Data Models Reference

This document describes the core data models used in the Reward Kit for representing messages, evaluation results, and metrics.

Message Models

Message

The Message class represents a single message in a conversation.

from reward_kit import Message

message = Message(
    role="assistant",
    content="This is the response content",
    name=None,  # Optional
    tool_call_id=None,  # Optional
    tool_calls=None,  # Optional
    function_call=None  # Optional
)

Attributes

  • role (str): The role of the message sender. Typically one of:

    • "user": Message from the user
    • "assistant": Message from the assistant
    • "system": System message providing context/instructions
  • content (str): The text content of the message.

  • name (Optional[str]): Optional name of the sender (for named system messages).

  • tool_call_id (Optional[str]): Optional ID for a tool call (used in tool calling).

  • tool_calls (Optional[List[Dict[str, Any]]]): Optional list of tool calls in the message.

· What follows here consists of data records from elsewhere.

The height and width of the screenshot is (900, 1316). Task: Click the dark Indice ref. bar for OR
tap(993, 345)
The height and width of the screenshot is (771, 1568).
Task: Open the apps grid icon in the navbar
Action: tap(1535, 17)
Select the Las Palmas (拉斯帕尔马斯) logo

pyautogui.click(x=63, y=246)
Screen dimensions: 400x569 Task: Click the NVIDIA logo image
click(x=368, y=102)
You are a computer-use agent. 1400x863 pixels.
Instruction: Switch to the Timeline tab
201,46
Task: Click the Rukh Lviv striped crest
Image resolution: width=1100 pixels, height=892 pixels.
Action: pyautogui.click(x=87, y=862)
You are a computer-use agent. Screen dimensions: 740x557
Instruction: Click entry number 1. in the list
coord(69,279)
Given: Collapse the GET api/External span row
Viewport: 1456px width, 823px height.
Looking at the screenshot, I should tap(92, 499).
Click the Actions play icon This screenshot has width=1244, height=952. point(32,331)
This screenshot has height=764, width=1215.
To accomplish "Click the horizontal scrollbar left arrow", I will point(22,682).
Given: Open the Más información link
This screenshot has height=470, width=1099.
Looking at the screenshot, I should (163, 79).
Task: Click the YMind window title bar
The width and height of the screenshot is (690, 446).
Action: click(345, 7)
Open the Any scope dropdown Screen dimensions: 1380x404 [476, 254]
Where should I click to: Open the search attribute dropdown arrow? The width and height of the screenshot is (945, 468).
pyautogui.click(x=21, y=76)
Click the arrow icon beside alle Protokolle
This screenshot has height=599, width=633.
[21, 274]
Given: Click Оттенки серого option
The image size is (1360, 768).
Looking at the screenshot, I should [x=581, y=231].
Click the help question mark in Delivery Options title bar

  • function_call (Optional[Dict[str, Any]]): Optional function call information (legacy format).

Compatibility

The Message class is compatible with OpenAI’s ChatCompletionMessageParam interface, allowing for easy integration with OpenAI-compatible APIs.

Evaluation Models

EvaluateResult

The EvaluateResult class represents the complete result of an evaluator with multiple metrics.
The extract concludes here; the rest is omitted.